Records provided:
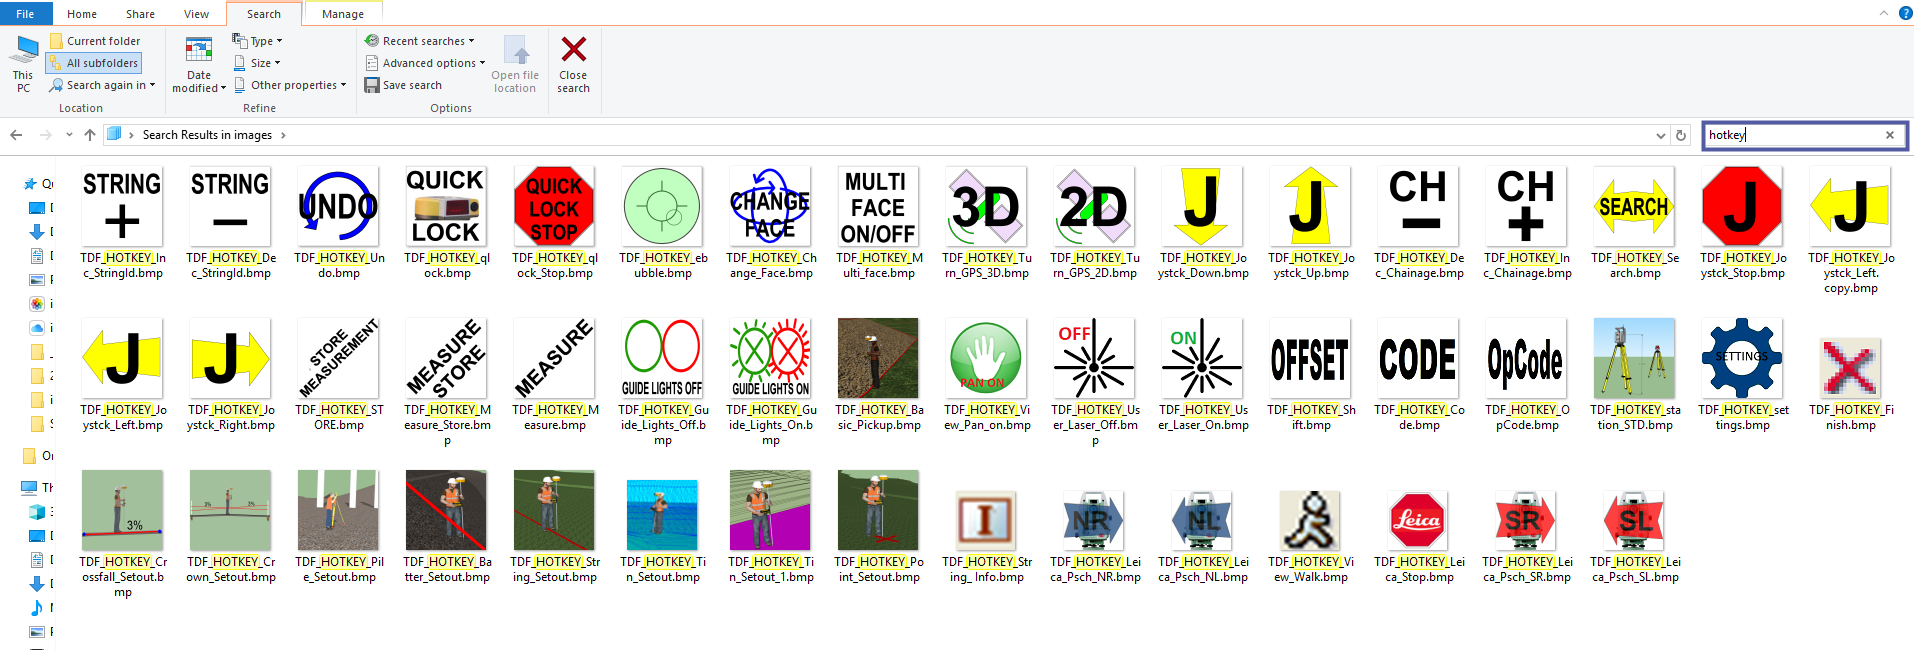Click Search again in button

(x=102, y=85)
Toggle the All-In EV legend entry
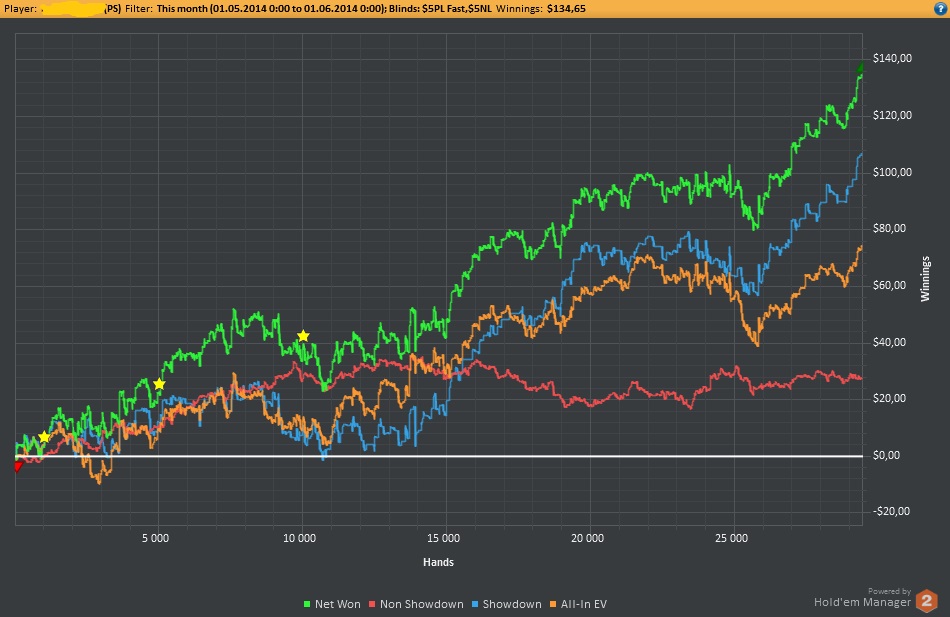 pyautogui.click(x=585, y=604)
--
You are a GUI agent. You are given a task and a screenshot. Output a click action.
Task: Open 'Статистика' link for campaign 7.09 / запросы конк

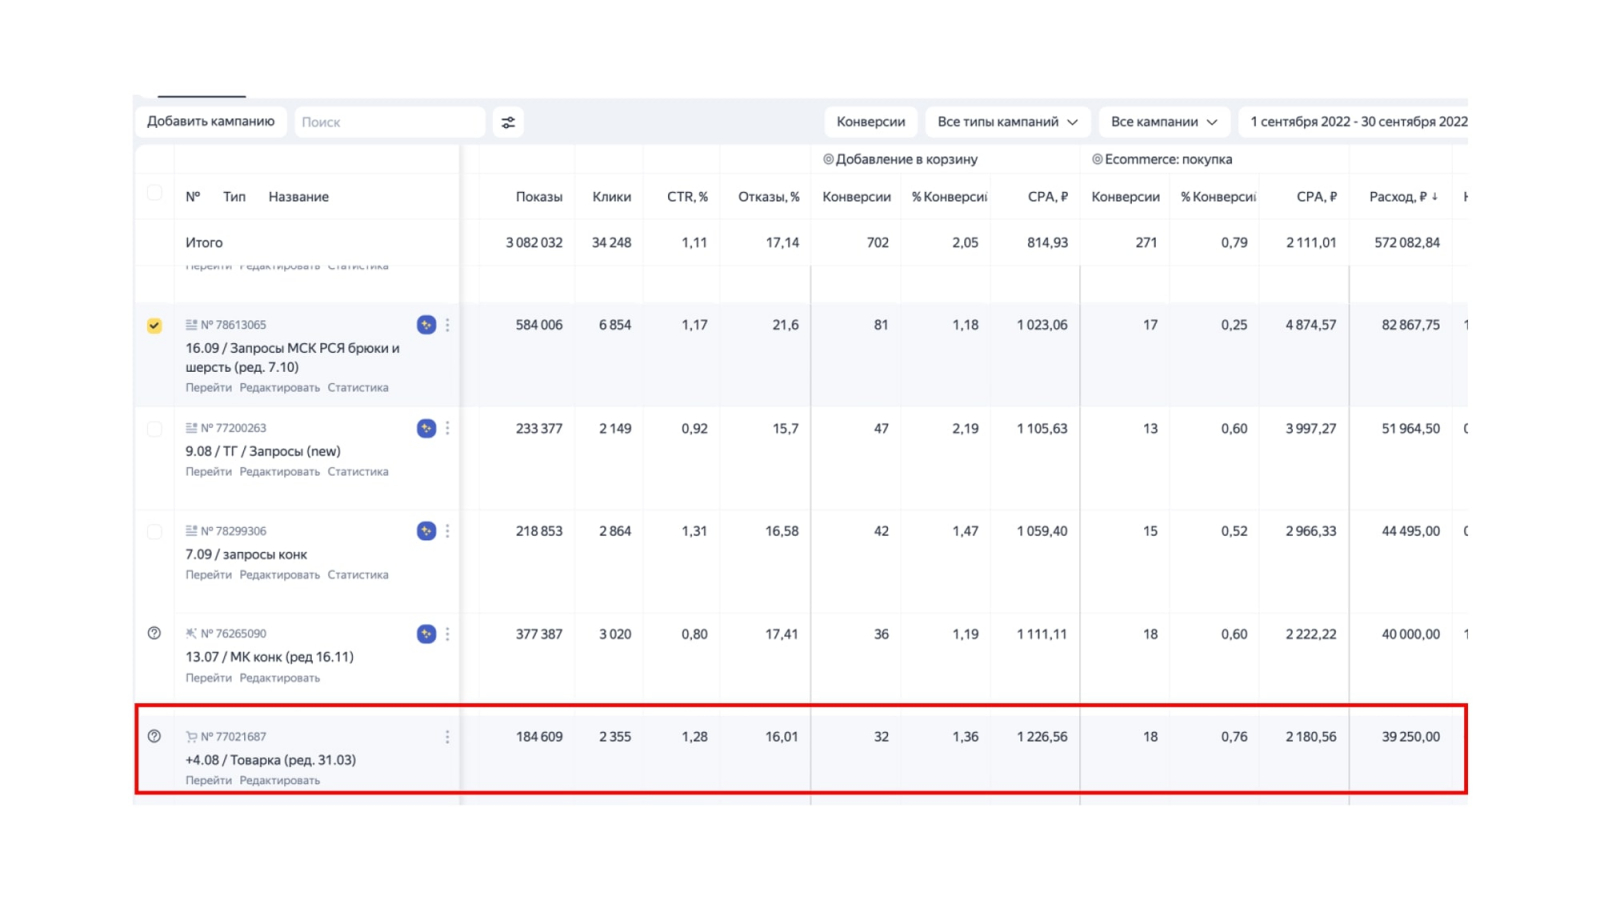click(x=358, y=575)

Request: Write out the entries starting with the line containing "You are a GUI" and going on through the line containing "click(x=358, y=575)", both of those lines included. Leave the pictures out.

Exercise response:
You are a GUI agent. You are given a task and a screenshot. Output a click action.
Task: Open 'Статистика' link for campaign 7.09 / запросы конк

click(x=358, y=575)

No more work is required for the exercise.